Throughout the entirety of the film, the characters intentionally represent tropes, from the dementia-laden old man who longs for the better days to the free-lovin’ hippie to the bored elitist from the big city. In fact, when it comes to Harvey and Olive, one is the stern-faced, jaded and bitter Shirley Temple-drinking landline, while the other is the hybrid-driving, Tinder-swiping, acid dropping cellphone. Perfectly opposed forces of nature, Harvey and Olive represent the refusal to find common ground amidst our country’s current, polarizing divide.

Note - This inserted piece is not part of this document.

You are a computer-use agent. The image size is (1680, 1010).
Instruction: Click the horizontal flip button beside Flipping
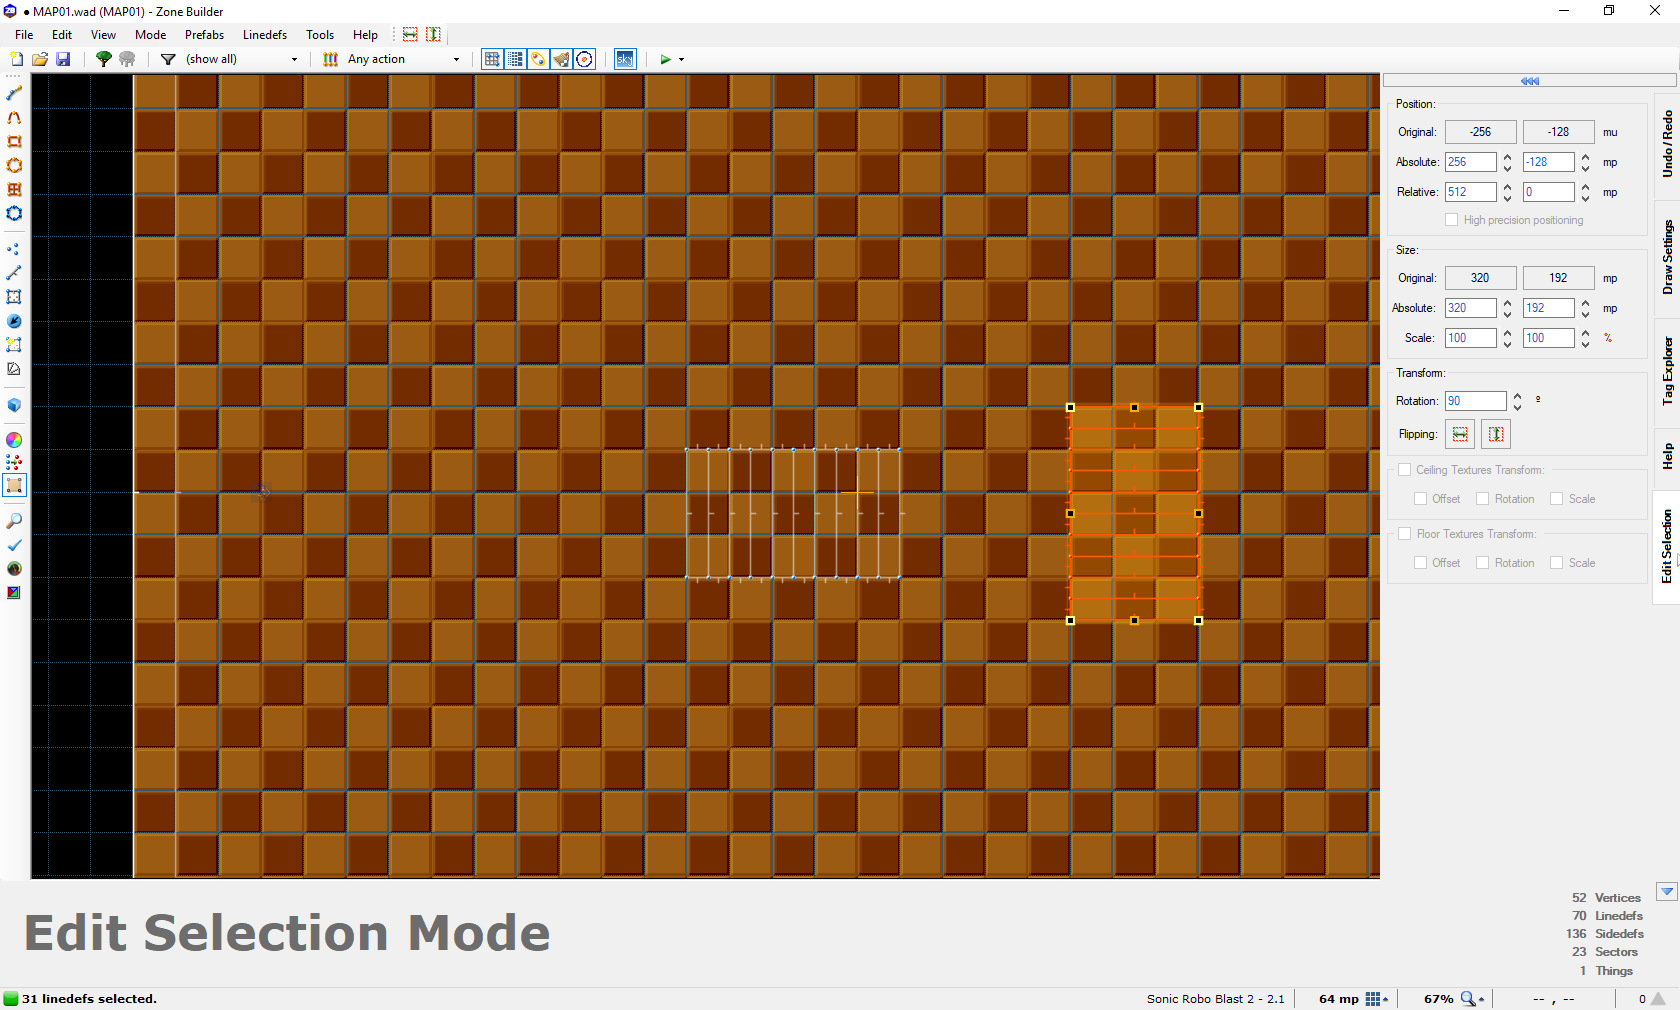pos(1460,434)
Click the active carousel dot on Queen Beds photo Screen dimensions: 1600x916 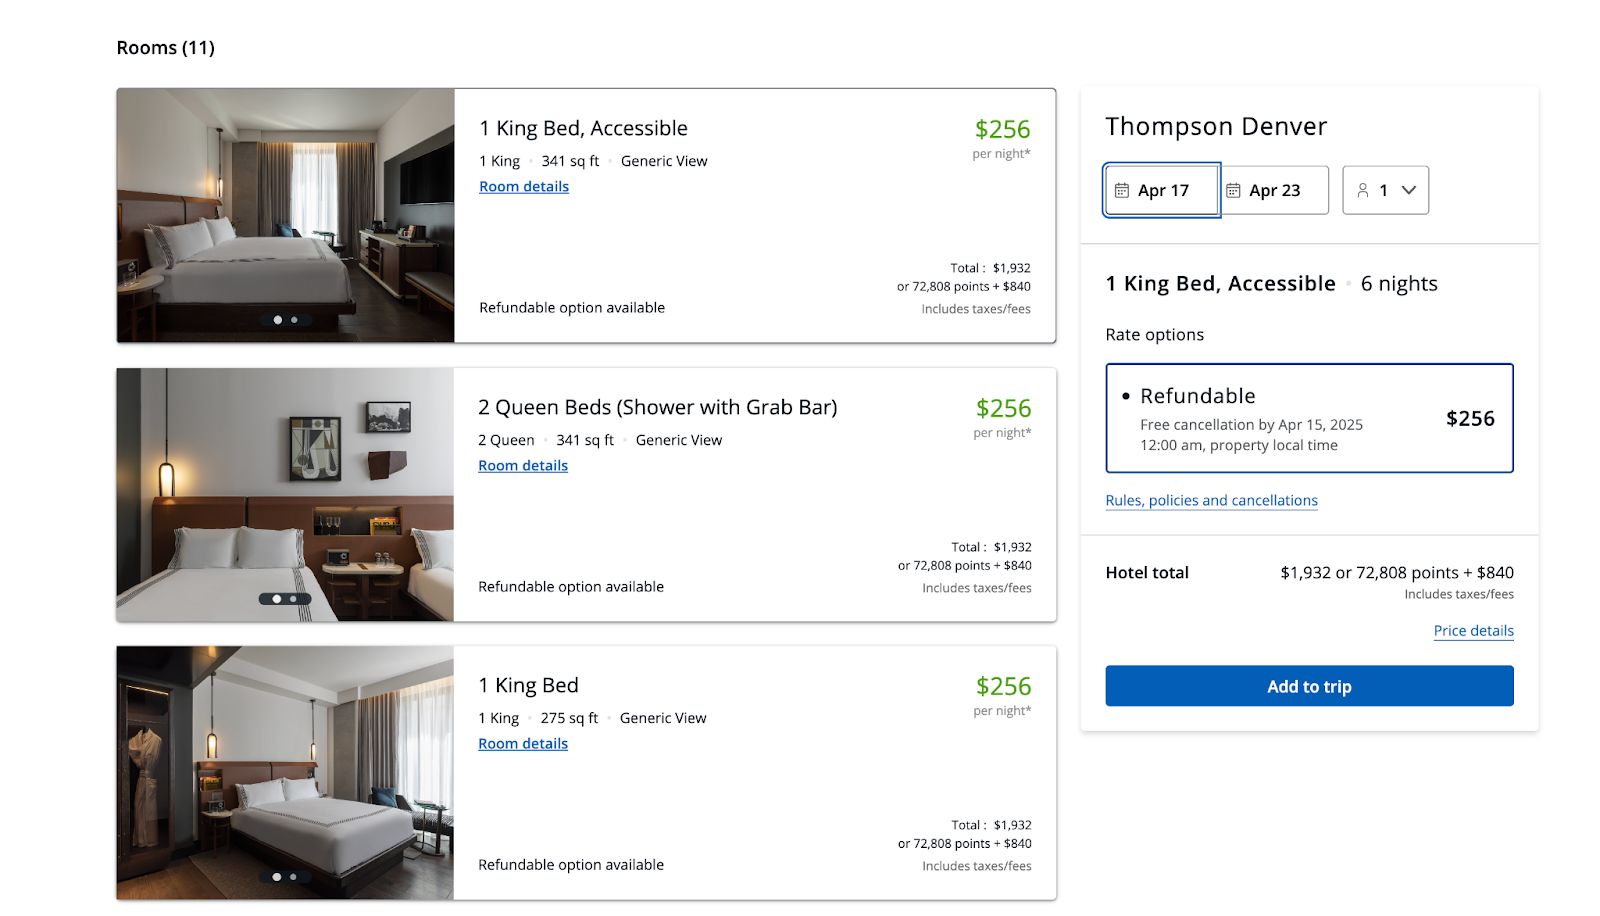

Patrick is genius in his stone-faced and acerbic delivery of soliloquies that highlight a disgust for the younger generation’s commitment to change and obsession with overpopulation and the environment. “If you want to be a conduit for change go drink a gallon of bleach,” he advises in one heart-warming aside. His Harvey is a perfectly-sculpted glance into the eyes of an elder gentleman who has faced his prime, and is afraid to allow the next generation to inherit the Earth. Patrick is at all times harsh and hard-hearted, and yet there’s a part of his condition that will evoke empathy in anyone who has dealt with dementia or Alzheimer’s. Certainly none of this forgives his murderous intentions, but that, my friends, is part of the comedy.
Crew’s Olive is certainly no angel either. Her nose is always in her cellphone, she has an utter lack of respect for the home that she’s renting, she uses drugs out of boredom, and she proudly wears her coat of elitism with honor. She’s entitled, and while not exactly a villain she’s certainly no hero. Crew brings these quirks to life on screen, exaggerating the life that many Millennials live on a daily basis so that viewers can see the flaws in their apathetic facade. And, plot twist, while she might not be a killer of people, but she is definitely a murderess of music!
The filmmakers use some intriguing cutaway scenes soaked in red, white, and blue to make additional socio-political commentary and offer keen insights into the mind of Baby Boomers such as Harvey. Contrast that with the inclusion of Awkwafina’s hysterical and very modern track “My Vag,” and you have a film that goes to extremes to accentuate the clear-cut divide among the population of the United States. Therefore, one can easily say that Tone-Deaf is a socio-political satire baked into the easily digestible crust of a Slasher-Horror flick. And, spoiler alert, all sides of the debate are tomahawked! For these reasons, Cryptic Rock give Tone-Deaf 5 of 5 stars. Every era has a dark side.